HadoopSourceAnalyse --- Mapreduce Job init&submit
来源:互联网 发布:windows 10 版本 1607 编辑:程序博客网 时间:2024/06/05 18:32
Overview
Hadoop 的任务是通过Job对像提交到系统处理的,所以Job对像带有一切运行任务所需要的信息。下图展示了,Job运行过程所经历的所有阶段:
图 1-1
在配置 完Job对像之后,Job会首初始化一个Cluster对像,用来保存Cluster相关的信息,包括用来与ResourceManager通信的客户端:
图 1-2
Cluster对像初始化的时候,会先去寻找 ClientProvider实现,配置在文件:META-INF/services/org.apache.hadoop.mapreduce.protocol.ClientProtocolProvider中, 默认为:YarnClientProtocolProvider,最后通过provider创建ClientProtocol对像,实现类为:YARNRunner
图 1-3
ClientProtocol在初始化的时候,会创建一个ResourceMgrDelegate对像用来与ResourceManager通信,创建一个ClientCache用来与ApplicationMaster及HistoryServer通信:
相关配置信息:
- yarn.resourcemanager.address
- yarn.client.app-submission.poll-interval: Default is: 1000ms
图 1-4
然后job用这些信息创建 Jobsubmiter对像。
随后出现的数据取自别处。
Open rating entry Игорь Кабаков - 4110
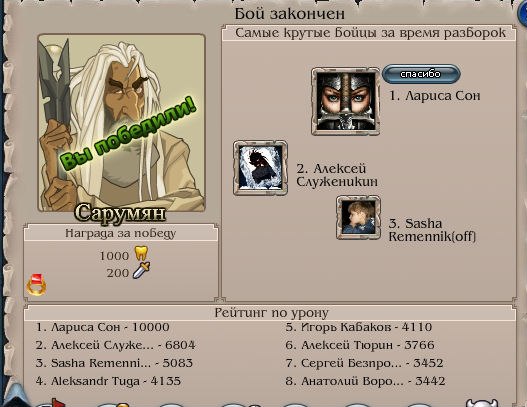The image size is (527, 407). coord(359,327)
最后通过Jobsubmiter提交Job:
final JobSubmitter submitter = getJobSubmitter(cluster.getFileSystem(), cluster.getClient()); status = ugi.doAs(new PrivilegedExceptionAction<JobStatus>() { public JobStatus run() throws IOException, InterruptedException, ClassNotFoundException { return submitter.submitJobInternal(Job.this, cluster); } });
Job Submit handle:
图 2-1
Job Handle in Jobsubmitter
当Job提交到Jobsubmiter之后, submitter开始组织运行该Job的信息:
- Job的spec 信息;主要是检查输出目录是否已经存在,若已经存在,则退出;
- Job的StageArea目录;
- 提交Job的主机信息;
- 请求jobId信息;
- 生成job运行时目录信息;
- 设置hadoop.http.filter.initializers为:org.apache.hadoop.yarn.server.webproxy.amfilter.AmFilterInitializer
- 运行job所需的Tokens
- 初始化安全链接所需的keypair 信息;
- Split job;
- 生成运行时的configuration 文件;
然后submiter把job提交到ClientProtocol对像(YarnRunner)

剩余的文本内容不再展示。